THE KEY to getting out of Afghanistan without turning Kabul over to the Taliban lies in replacing the failed US “Af-Pak’’ strategy with a new regional approach in which India, Iran, Russia, and China - all opposed to a Taliban takeover - join with the United States and NATO in stabilizing the country.
The “Af-Pak’’ strategy is based on the false premise that Pakistan and the United States are both opposed to Islamist influence in Afghanistan. In reality, Pakistan has long supported the Taliban insurgents there for what it considers a compelling strategic reason: to counter the influence of India in Kabul.
Despite this, the United States continues to give military aid and $800 million in annual cash subsidies to the Pakistan Army, supposedly for the express purpose of fighting the Taliban.
Until this pretense is ended, the United States will remain mired in a stalemate with Pakistan-supplied Taliban fighters. Equally important, Islamabad will be increasingly emboldened to demand the exclusion of Indian influence from Afghanistan as the price for cooperation there. Given India’s strong opposition to Islamist forces, this would directly conflict with US interests and goals.
Defenders of aid to Pakistan argue that its Inter-Services Intelligence directorate, the ISI, has given the CIA valuable information about Al Qaeda. Another compelling reason for US reluctance to threaten a cutoff of subsidies and aid is that Islamabad could counter by denying transit through Pakistan to supply US forces in Afghanistan.
“With one hand, they threaten to prevent you from prosecuting the war unless you pay them off,’’ Said Jawad, the Afghan ambassador to the United States, said. “With the other, they help the Taliban to make sure that the war keeps going on and the aid keeps flowing.’’
To escape from this trap, the United States should make three policy changes:
First, the administration should make clear that it recognizes the right of India, as the preeminent South Asian power, to be a major player in Kabul. The spokesman of the Pakistan armed forces, Major General Athar Abbas, criticizing the “overinvolvement of Indians in Afghanistan’’ in a July CNN interview, specifically warned against any Indian role in training the Afghan Army. But such a role could be a valuable supplement to the current faltering US-NATO training efforts. Indian aid to Kabul has so far been limited to $1.2 billion in economic aid.
Second, the Obama administration should seek Pakistan’s help in negotiating peace agreements with local Taliban factions, following up earlier Saudi Arabian initiatives. To get Taliban participation, such agreements would have to include a timetable for phased withdrawal of most US forces from all but the major cities and highways of Afghanistan.
Third, local peace agreements should be linked to a larger peace process negotiated at regional conferences attended by India, Iran, Russia, and China, in addition to the United States, NATO, Pakistan, and Saudi Arabia.

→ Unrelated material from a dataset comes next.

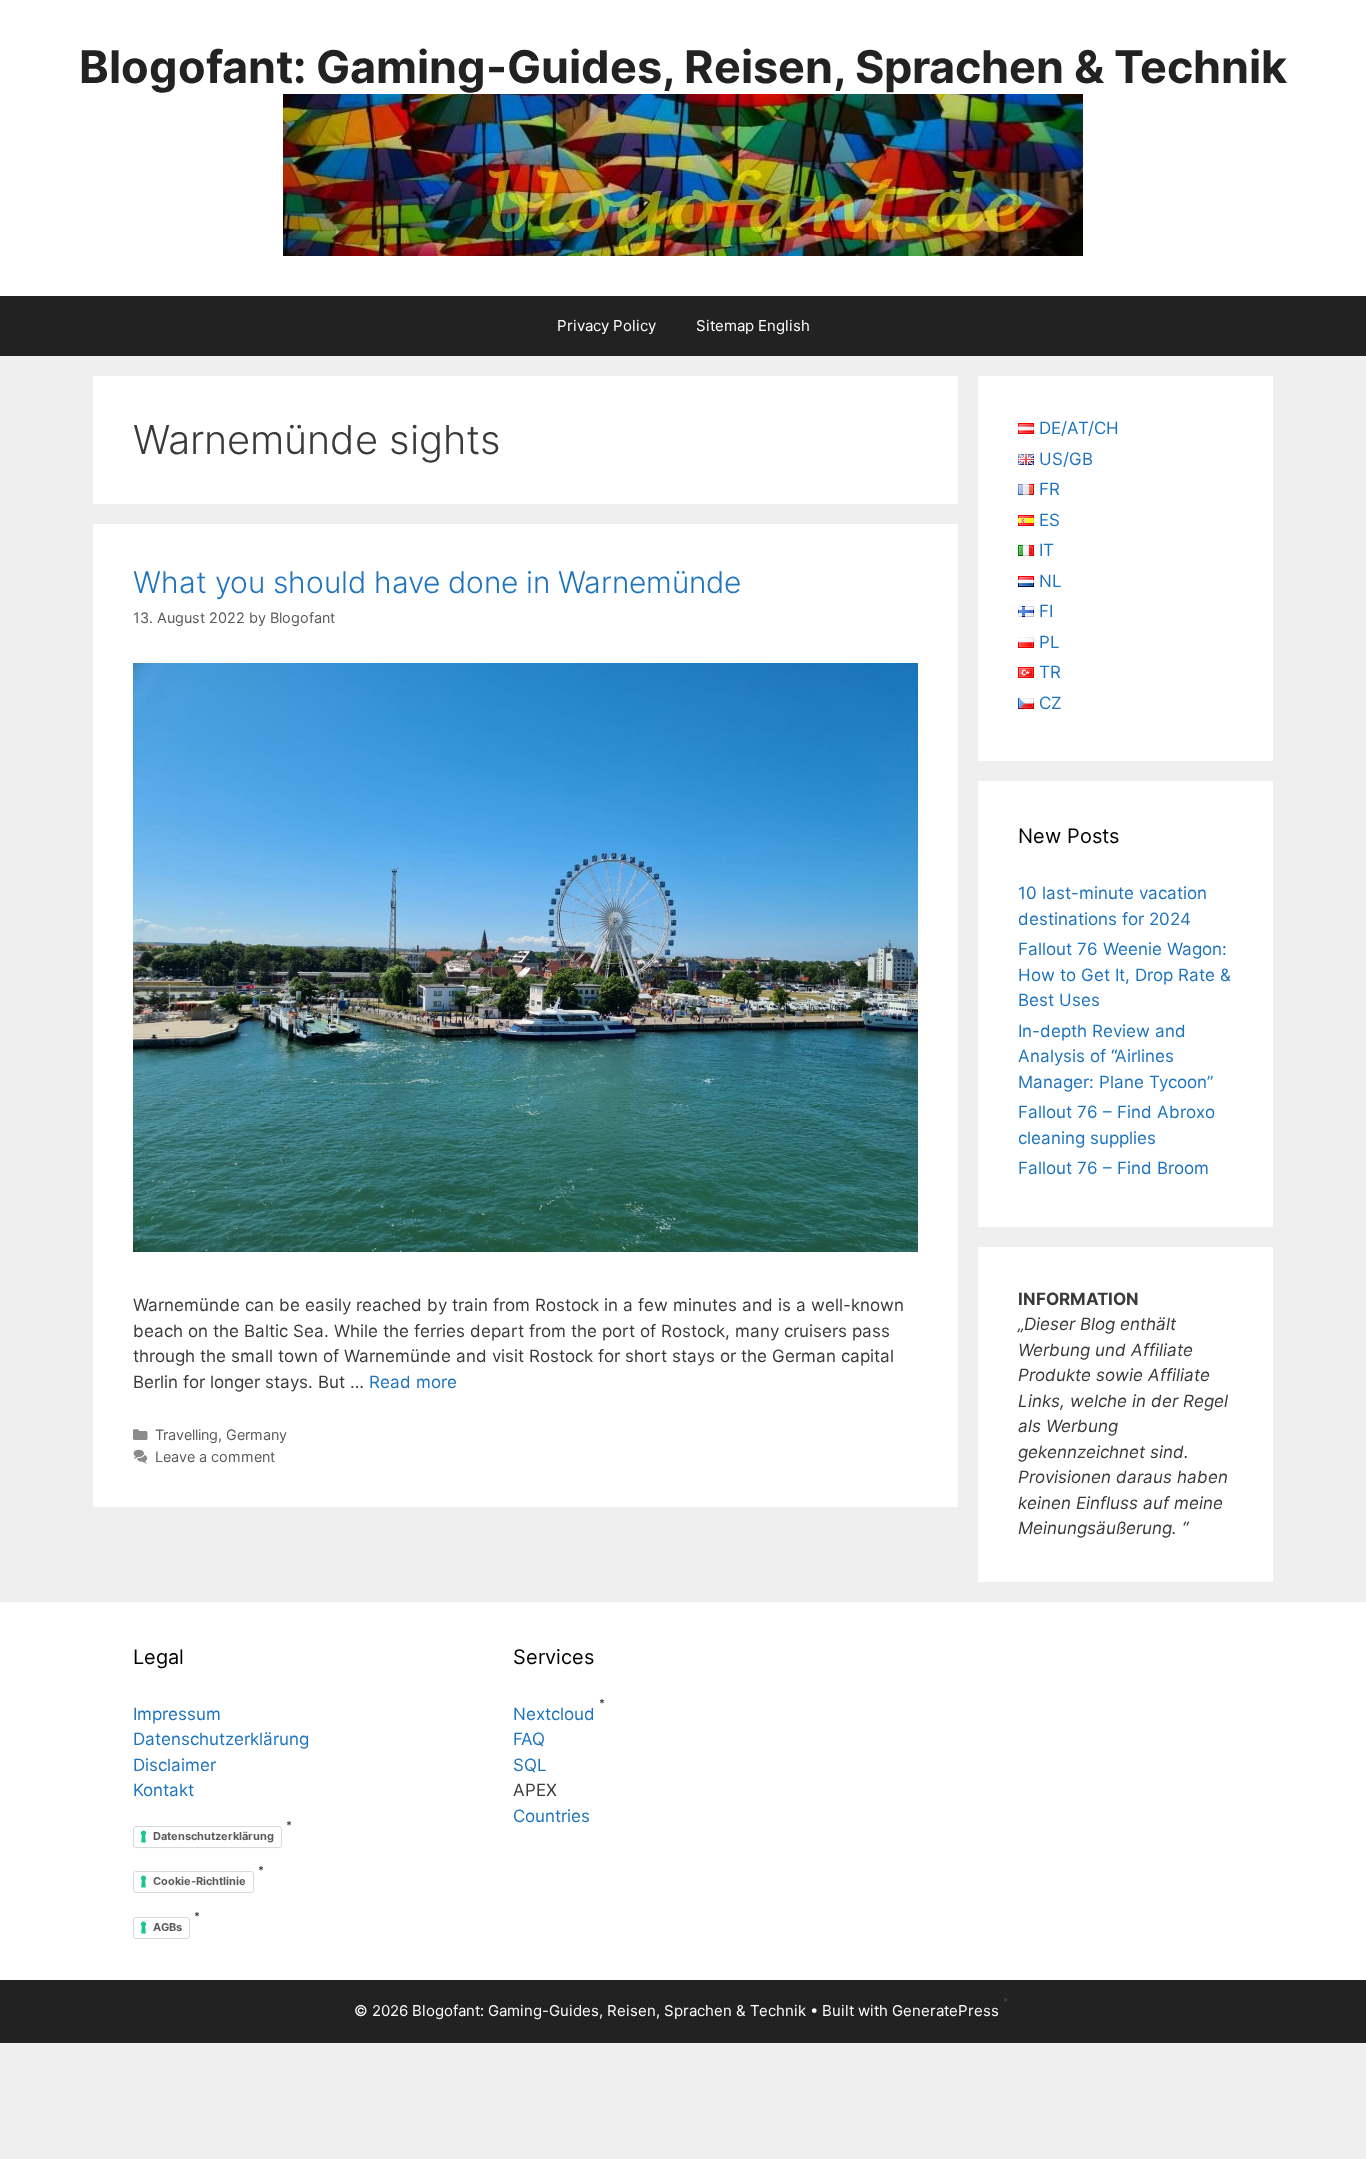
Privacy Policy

India feels encircled by ISI-supported Islamist forces operating out of Bangladesh and Nepal as well as Afghanistan and Pakistan. Shi’ite-majority Iran opposes the Sunni Taliban, and China, facing an Islamist uprising in Sinkiang, is increasingly wary of Taliban rule in Kabul. Bringing these nations into Afghan affairs would offset Pakistani support for the Taliban so that its influence remains confined to its strongholds in the ethnically Pashtun south and east and it does not become dominant in Kabul.
A peace process that leads to a phased withdrawal of most US forces would end the dependence of the United States on Pakistani supply lines. It would then be possible, at last, for the United States to use its enormous aid leverage in Islamabad effectively.
If the Al Qaeda leadership is still in Pakistan, and if ISI provides actionable intelligence that facilitates its destruction, then the existing US payoffs to the army should continue. But if Al Qaeda is no longer centered in Pakistan, as some suspect, or if ISI is unable to provide actionable intelligence, then the United States should restrict its aid to Islamabad to large-scale economic assistance focused on development and education. Maintaining friendly ties with Pakistan as a major Third World country and a nuclear weapons state should continue to be a US priority. But the tail should no longer wag the dog.
Selig S. Harrison, author of “Out of Afghanistan’’ and “In Afghanistan’s Shadow,’’ is director of the Asia Program at the Center for International Policy.